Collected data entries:
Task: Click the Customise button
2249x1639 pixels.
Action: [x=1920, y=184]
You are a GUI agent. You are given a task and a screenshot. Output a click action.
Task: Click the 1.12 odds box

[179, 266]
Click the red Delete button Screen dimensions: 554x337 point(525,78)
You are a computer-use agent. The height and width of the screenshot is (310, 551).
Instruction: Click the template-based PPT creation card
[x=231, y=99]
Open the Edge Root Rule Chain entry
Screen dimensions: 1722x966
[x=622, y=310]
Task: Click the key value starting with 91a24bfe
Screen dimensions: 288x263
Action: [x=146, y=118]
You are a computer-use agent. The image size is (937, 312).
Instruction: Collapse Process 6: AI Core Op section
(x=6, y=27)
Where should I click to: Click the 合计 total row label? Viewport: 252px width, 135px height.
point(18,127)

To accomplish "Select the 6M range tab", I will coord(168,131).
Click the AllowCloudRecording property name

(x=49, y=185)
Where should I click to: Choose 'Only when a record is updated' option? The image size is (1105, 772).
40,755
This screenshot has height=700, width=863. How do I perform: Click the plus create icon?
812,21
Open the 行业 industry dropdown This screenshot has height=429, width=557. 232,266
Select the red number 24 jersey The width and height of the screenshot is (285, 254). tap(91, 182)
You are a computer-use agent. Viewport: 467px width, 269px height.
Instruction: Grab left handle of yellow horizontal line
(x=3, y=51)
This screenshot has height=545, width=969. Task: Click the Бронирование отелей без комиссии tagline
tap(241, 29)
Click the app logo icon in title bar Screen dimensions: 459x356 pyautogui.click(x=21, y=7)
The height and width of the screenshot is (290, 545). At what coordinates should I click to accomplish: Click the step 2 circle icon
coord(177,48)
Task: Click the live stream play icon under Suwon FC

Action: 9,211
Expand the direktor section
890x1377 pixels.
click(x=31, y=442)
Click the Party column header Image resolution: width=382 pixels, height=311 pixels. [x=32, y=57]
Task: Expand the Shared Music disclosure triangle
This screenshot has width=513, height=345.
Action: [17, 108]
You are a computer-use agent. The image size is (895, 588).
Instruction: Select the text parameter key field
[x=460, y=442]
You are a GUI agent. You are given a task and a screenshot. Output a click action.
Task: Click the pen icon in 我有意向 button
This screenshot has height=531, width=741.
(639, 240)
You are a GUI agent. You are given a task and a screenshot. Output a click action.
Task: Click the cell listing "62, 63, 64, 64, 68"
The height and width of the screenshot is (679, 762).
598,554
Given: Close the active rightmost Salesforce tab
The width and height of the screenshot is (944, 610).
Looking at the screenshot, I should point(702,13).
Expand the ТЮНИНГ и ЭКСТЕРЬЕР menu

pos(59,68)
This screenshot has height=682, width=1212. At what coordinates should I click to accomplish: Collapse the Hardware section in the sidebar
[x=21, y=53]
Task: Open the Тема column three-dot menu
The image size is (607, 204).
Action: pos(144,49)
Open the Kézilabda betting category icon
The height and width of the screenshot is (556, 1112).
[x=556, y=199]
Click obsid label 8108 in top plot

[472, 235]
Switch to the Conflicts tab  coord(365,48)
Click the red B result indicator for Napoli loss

= PROBLEM DESCRIPTION =
In the records, which lines use the word "agent"? Report them.

= RESPONSE TO THIS EXERCISE =
You are a GUI agent. You are given a task and a screenshot. Output a click action.
You are a computer-use agent. The height and width of the screenshot is (310, 551).
You are a computer-use agent. The image size is (937, 312).
You are a computer-use agent. Viewport: 467px width, 269px height.
You are a computer-use agent. The image size is (895, 588).
You are a GUI agent. You are given a task and a screenshot. Output a click action.
You are a GUI agent. You are given a task and a screenshot. Output a click action.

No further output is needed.